By IRENE CHAPPLE
Selfridges chief executive Peter Williams is wearing a deep purple suit that hints at decades past.
His shirt is striped with thick and thin lines, in purple and blue. It is a Paul Smith shirt, he tells me.
The outfit has very sharp edges which offset nicely his very shiny and very pointed Dolce and Gabbana shoes, of which he has four pairs.
Today he is wearing his black pair. He also has two brown pairs and one brown suede pair.
Williams' dress sense has been written about before. A previous article made mention of a mint sorbet suit, matched again with very pointy shoes.
It is worth repeating because the 49-year-old has effectively ensured he is an immediate standout during his drop-in visit to Christchurch.
It is where the Asian Retailers' Conference is being held and it is awash with black suits and white shirts.
The new Selfridges head is well attuned to the power of style, glamour and a celebrity connection.
Asked how New Zealand clothing designers could get their products into a Selfridges store, he suggests they get the All Black team dressed in their outfits.
"There has to be visibility in our market. Celebrity association and public relations are good."
Bridal designer Vera Wang unveiled her first fragrance at Selfridges this month.
Kylie Minogue launched her Love Kylie brand there and Selfridges held exclusive selling rights for six months.
In May Selfridges stores hosted a month-long festival called Body Craze - together with an R18 area - which was launched, said Williams, "with a VIP party attended by supermodels, fashion glitterati and a huge number of other influential people".
The press and television coverage, he said, was fantastic " ... the public relations value alone is likely to be 10 times the total investment in the promotion".
The man with the background in accounts is named as the protagonist behind Selfridges' rejuvenation, although he is careful to credit such people as his predecessor, Vittorio Radice.
Williams now heads the chain of four Selfridges stores, including the nearly 100-year-old London store and the most extraordinary £93 million ($260 million) creation in Birmingham, now three weeks old.
This store glimmers with 1500 aluminium discs and is expected to attract 30 million visitors a year.
Williams is in New Zealand to talk about the Birmingham store, and Selfridges' new direction, from a store rejected by the likes of Ralph Lauren and Calvin Klein to one where supermodels flit.
He is also here for some skiing in Queenstown, where he is spending the weekend.
Williams doesn't mind repeated interviews on the Selfridges model.

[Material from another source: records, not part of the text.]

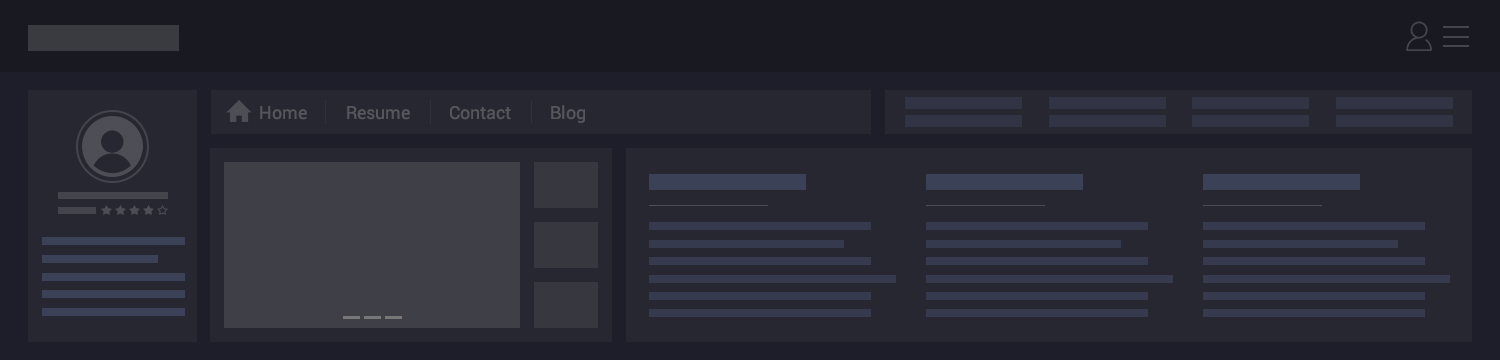Select the bottom small thumbnail beside carousel
1500x360 pixels.
(x=566, y=305)
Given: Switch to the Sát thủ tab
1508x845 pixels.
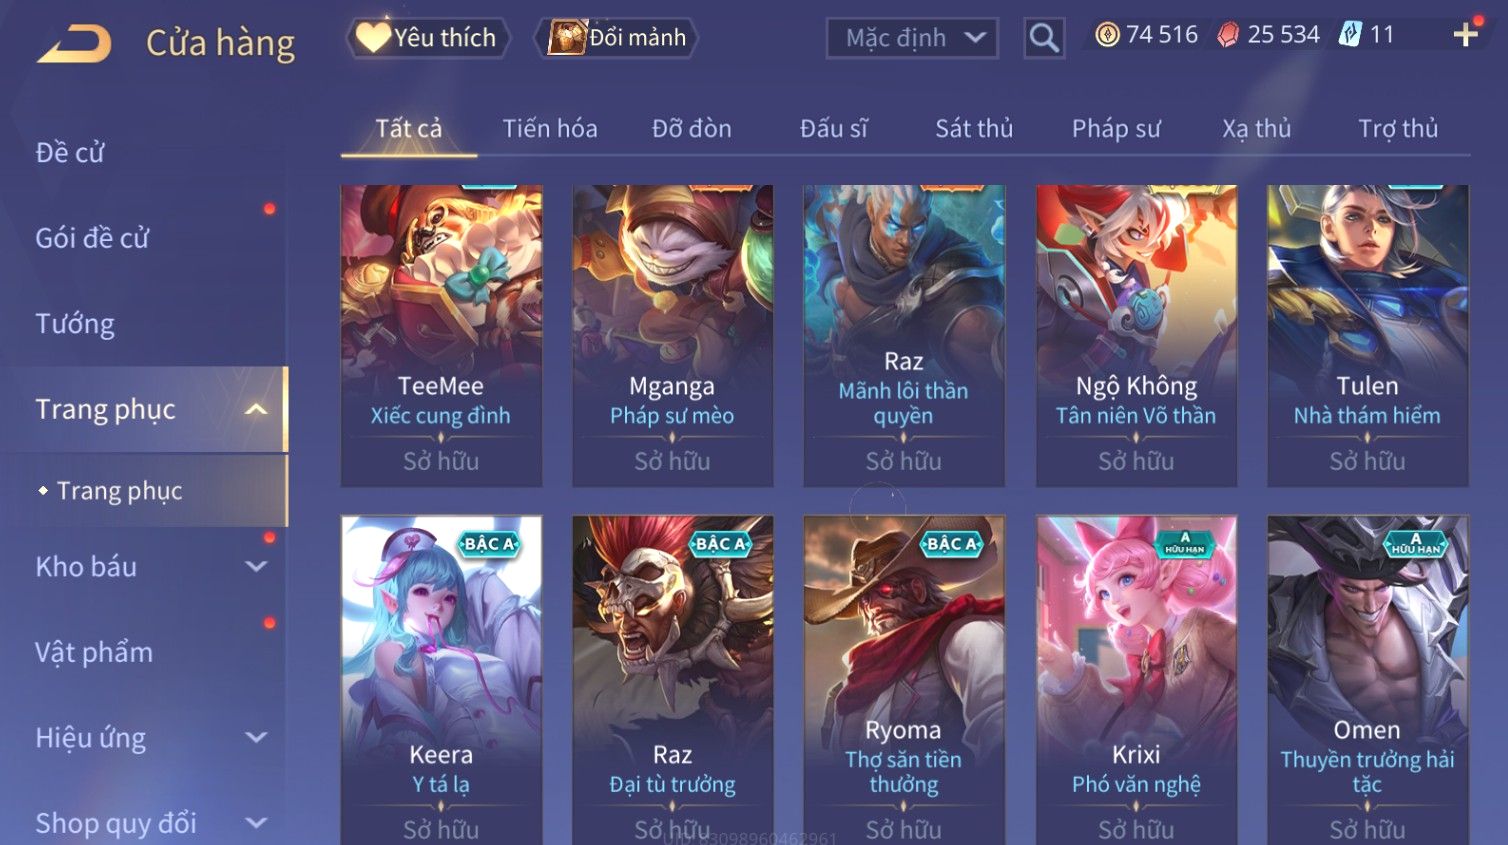Looking at the screenshot, I should coord(974,128).
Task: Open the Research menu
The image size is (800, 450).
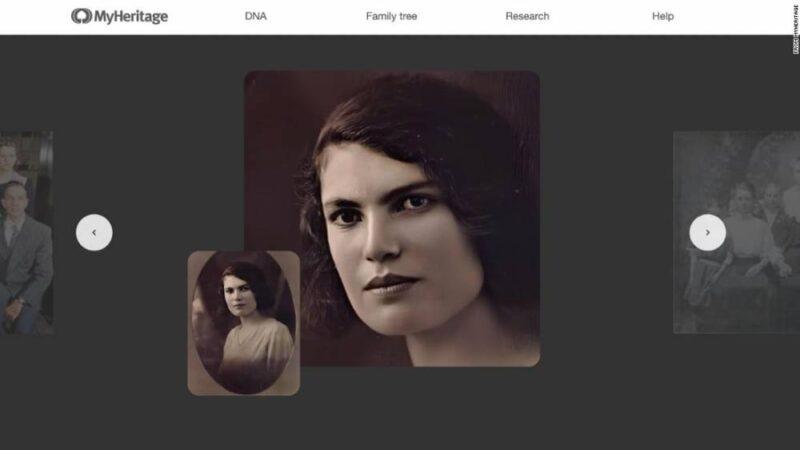Action: pyautogui.click(x=527, y=16)
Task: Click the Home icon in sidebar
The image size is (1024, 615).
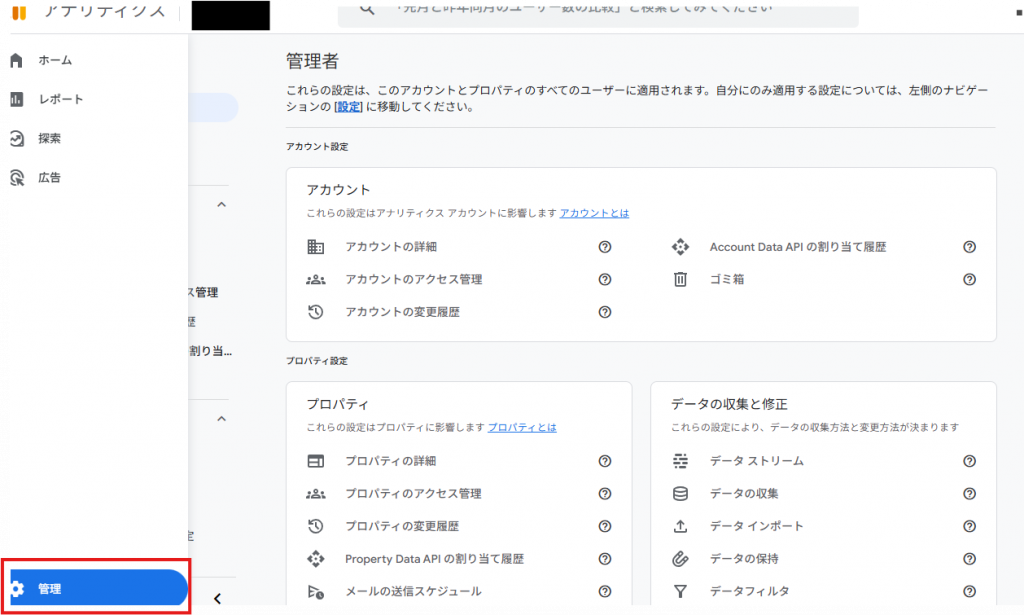Action: click(16, 60)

"I like talking about it," he says.
Williams' presentation - despite, on this last day, just a small audience sprinkled through the town hall's cavernous surrounds - invigorates a conference notable for earnestly dry sessions.
The Selfridges model is essentially its service, its environment and what it stocks.
It does not produce private label merchandise and the brands it stocks create their own instore environments.
Some brands pay for the fit-out and employ the staff. Others allow Selfridges to employ the staff but control the fit-out.
Selfridges is the theatre in which the brand is presented. Williams says its concept is this: a big space, real brands, architectural impact and a "wow" when you enter the store."
His presentation details research that 80 per cent of people walking down Oxford St, where the original Selfridges store is found, "don't know why they are there. They're on a day out. They're sightseeing".
Going shopping, says Williams, has become a way of spending time, not necessarily an aim to buy product. And so a department store needs to attract that market.
"By creating places, the product almost becomes a souvenir of the visit, not so different to the ones that we all buy when we go on holiday."
He produces an example.
"A woman will spend two hours trying on shoes. Enjoying different brands, shapes, colours.
"Once she's bought them, they go into a cupboard with all the others and wearing them eventually becomes routine. The excitement was in the store."